Tomado del libro “La amistad con Cristo, de Robert H Benson* (Ed. Patmos, 4º edic. en español 2002, pág. 68-75)
La Iglesia católica es una sociedad de tal magnitud que la mayoría de las personas son incapaces de hacerse una perfecta idea de ella.
La conocen intelectualmente, en su interior la aceptan, pero en la práctica sólo les resulta accesible a través del sacerdote. Este es, por cierto, uno de los argumentos que se esgrimen en contra del catolicismo. Exalta, dicen, la falible humanidad en la persona del sacerdote hasta unas alturas demasiado vertiginosas, aun sabiendo que está condicionado por las limitaciones propias de todo hombre. Si lo que se exaltase fuese la Iglesia como institución, insisten, todavía se podría excusar. Pero es cada sacerdote individual el que aparece revestido con la dignidad y las prerrogativas de Cristo.

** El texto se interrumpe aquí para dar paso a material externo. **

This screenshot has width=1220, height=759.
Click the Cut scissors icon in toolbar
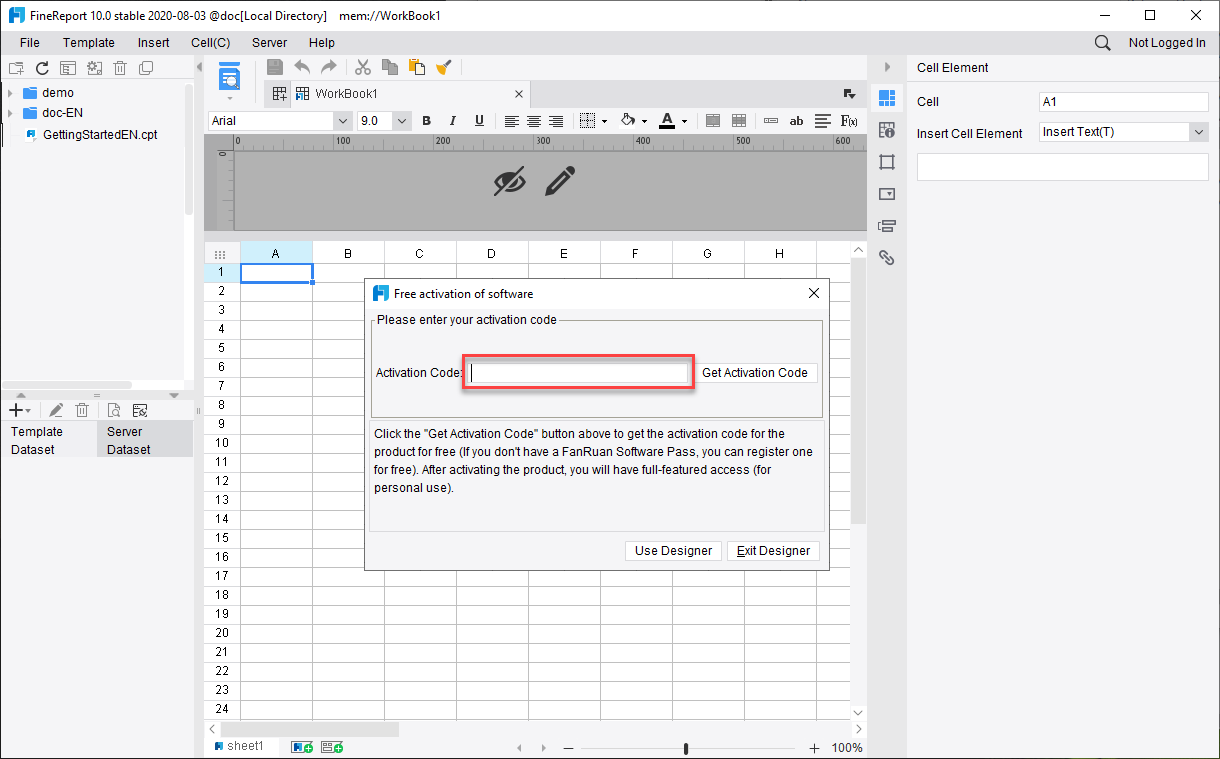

y en realidad es así, La única respuesta posible es que Cristo quiso que fuera así; que instituyó un sacerdocio que no sólo le representara y ocupara su lugar, sino que, en cierto modo fuera El mismo; es decir, Cristo quiere ejercer su divino poder a través de su representante. De este modo, la devoción y la reverencia hacia el sacerdote son un homenaje directo al Sacerdote Eterno, de cuyo poder y dignidad participa el ministro humano. Si esto es así, no cabe duda de que el sacerdote, como la Iglesia, es uno de los cauces a través de los cuales el cristiano debe acrecentar su intimidad personal con el Señor.